In the last few hours, this has been silently added to the post, and I cannot po...

old-gregg · on June 29, 2012

...the standard model of threading programming that real-world programmers have been using for several decades...

What standard? And whose "real world"? The need for threads has always been controversial even among OS kernel devs. UNIX/Linux/BSDs have twisted and non-trivial threading histories peppered with religious wars similar to this one. And which "several decades" are you talking about?

There is no such thing as "standard threading model". To some, a thread is just a flavor of fork() with a wrong parameter and plenty of "real world" programmers continue to believe that kernel-level threads is a hack. And please, do not make it sound like Python threads are useless. Far from it.

Python threads are not what you are used to. That's pretty much TL;DR of your comment.

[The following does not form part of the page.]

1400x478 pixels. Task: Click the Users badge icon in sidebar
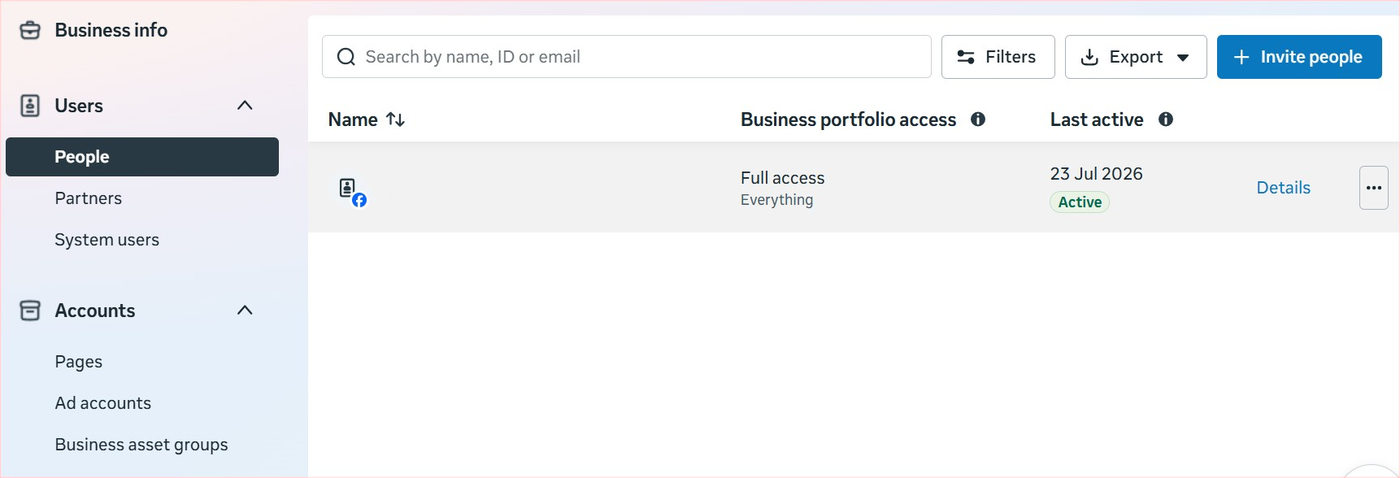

...Python's pragmatism has always appealed to me, so the ivory tower reaction to the practical concerns around the GIL really seem dissonant...

I feel like they are being dragged into it though. The original motivation behind GIL support has always been a pragmatic one: removing GIL will make the entire codebase more complex, harder to hack on and will complicate and slow down the development/maintenance of the libraries. That's pretty pragmatic.

But a fairly vocal groups of users started to claim, similarly to you, that programming with threads is supposed to work like they expect it to work according to make-believe "threading standard", to which GIL supporters (correctly, IMO) replied that shared memory + locks is not the only/best approach to concurrency. It is easy to be offended by this answer but it doesn't invalidate their point.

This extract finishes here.